PATCH ANTENNA DESIGN FOR EASY FABRICATION AND CONTROLLABLE PERFORMANCE AT HIGH FREQUENCY BANDS

Description

BACKGROUND OF THE INVENTION

Field of the Invention

[0001] The present invention relates to wireless communications, and more particularly, to a radiator for an antenna capable of operating in high frequency ranges.

Related Art

[0002] As mobile telecommunications advance toward the advent of 5G, increasing demands for higher datarates, enabled by carrier aggregation, are leading to exploitation of spectrum in higher frequency ranges. New 3GPP bands, such as Citizens Broadband Radio Service (CBRS) spectrum (3550 - 3700 MHz) and Licensed Assisted Access (LAA) spectrum (5150 - 5350 MHz and 5470 - 5925 MHz) present challenges to antenna designers and manufacturers in that radiators that perform in these bands are very sensitive to manufacturing variations. Given the shorter wavelengths corresponding to these higher frequencies, slight defects or imprecisions in solder joints or mounting of radiator plates can lead to variations that are a significant percentage of wavelength, leading to poor impedance matching.

FIG. 1A illustrates a conventional high frequency radiator 100, which includes a PCB (printed circuit board) radiator plate 110, and a passive radiator plate 120, both of which are mechanically mounted to a non-conductive support pedestal 130. PCB/radiator plate 110 is electrically coupled to four metallic pins 140, which carry the RF signal to be radiated to PCB radiator plate 110.

FIG. 1B is a cutaway view of conventional high frequency radiator 100, showing the PCB/radiator plate 110 and one of the four metallic pins 140. Metallic pin 140 is electrically coupled to PCB/radiator plate 110 at feed metal pad 160 by solder point 150, and electrically coupled to feedline 170 by another solder point. The other three metallic pins 140 are similarly coupled.

:: Dataset extract ::
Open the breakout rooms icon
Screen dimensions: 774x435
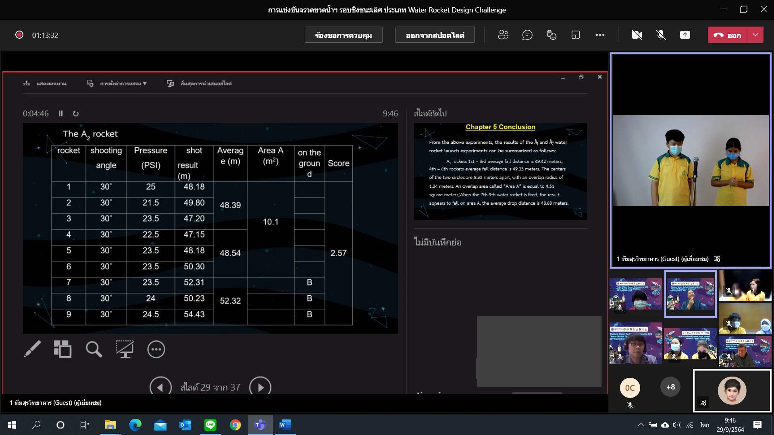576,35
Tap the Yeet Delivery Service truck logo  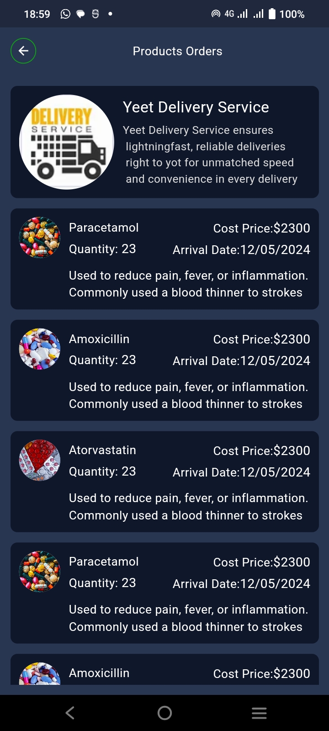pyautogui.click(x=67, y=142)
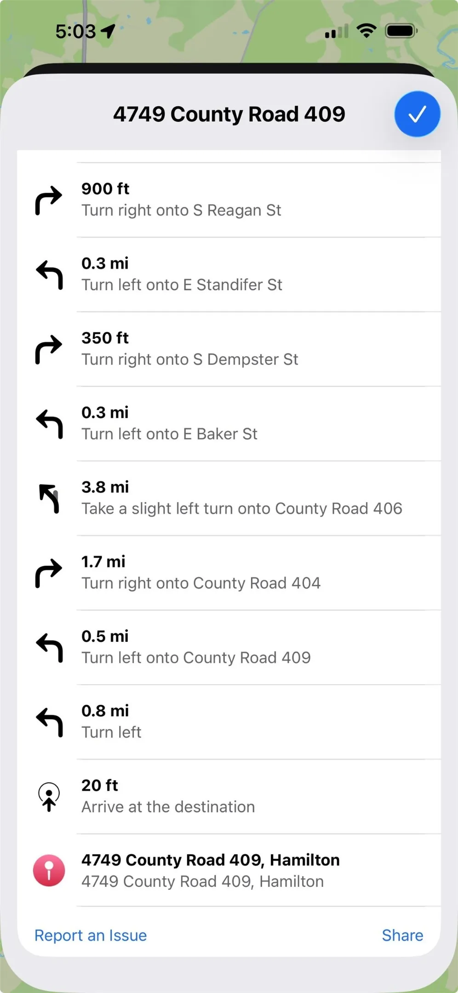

:: Aim ::
In the patch antenna text, what frequency range is given for the Citizens Broadband Radio Service (CBRS) spectrum?

:: Answer to the task ::
3550 - 3700 MHz